ЦЕЛЬ » Выведите дословно только те строки материала, что идут от строки с «Screen dimensions: 981x518» до строки с «coord(221,585)» включительно.

● ● ●

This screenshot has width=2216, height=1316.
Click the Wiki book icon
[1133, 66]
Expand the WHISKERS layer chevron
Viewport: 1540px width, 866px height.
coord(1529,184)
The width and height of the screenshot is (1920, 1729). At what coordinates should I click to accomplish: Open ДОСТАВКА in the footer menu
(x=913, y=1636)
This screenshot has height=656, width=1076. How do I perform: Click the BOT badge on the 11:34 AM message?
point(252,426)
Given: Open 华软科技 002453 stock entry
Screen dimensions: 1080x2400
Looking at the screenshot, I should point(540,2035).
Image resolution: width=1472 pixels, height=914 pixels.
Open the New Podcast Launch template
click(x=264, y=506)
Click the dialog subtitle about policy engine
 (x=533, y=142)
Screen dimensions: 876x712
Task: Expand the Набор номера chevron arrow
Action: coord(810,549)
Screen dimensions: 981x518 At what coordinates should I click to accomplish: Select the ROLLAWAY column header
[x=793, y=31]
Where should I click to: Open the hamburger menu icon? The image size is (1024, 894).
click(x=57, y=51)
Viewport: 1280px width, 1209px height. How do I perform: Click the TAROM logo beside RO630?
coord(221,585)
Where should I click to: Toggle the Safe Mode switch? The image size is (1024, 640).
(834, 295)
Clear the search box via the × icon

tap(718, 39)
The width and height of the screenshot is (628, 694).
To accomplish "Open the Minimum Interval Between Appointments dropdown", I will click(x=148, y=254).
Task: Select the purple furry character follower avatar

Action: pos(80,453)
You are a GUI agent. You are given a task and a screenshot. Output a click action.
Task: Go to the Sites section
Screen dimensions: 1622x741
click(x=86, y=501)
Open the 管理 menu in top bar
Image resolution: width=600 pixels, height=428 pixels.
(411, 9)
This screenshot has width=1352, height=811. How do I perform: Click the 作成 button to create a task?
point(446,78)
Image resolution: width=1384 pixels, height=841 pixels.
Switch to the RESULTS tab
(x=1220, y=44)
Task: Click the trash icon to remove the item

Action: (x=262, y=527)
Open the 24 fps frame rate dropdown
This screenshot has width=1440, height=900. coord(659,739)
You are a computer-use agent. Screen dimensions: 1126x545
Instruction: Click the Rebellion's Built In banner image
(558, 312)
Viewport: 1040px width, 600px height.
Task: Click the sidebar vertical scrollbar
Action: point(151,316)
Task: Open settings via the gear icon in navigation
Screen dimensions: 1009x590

● ● ●

РЕЗУЛЬТАТ »
Screen dimensions: 981x518 At what coordinates should I click to accomplish: Select the ROLLAWAY column header
[x=793, y=31]
Where should I click to: Open the hamburger menu icon? The image size is (1024, 894).
click(x=57, y=51)
Viewport: 1280px width, 1209px height. How do I perform: Click the TAROM logo beside RO630?
coord(221,585)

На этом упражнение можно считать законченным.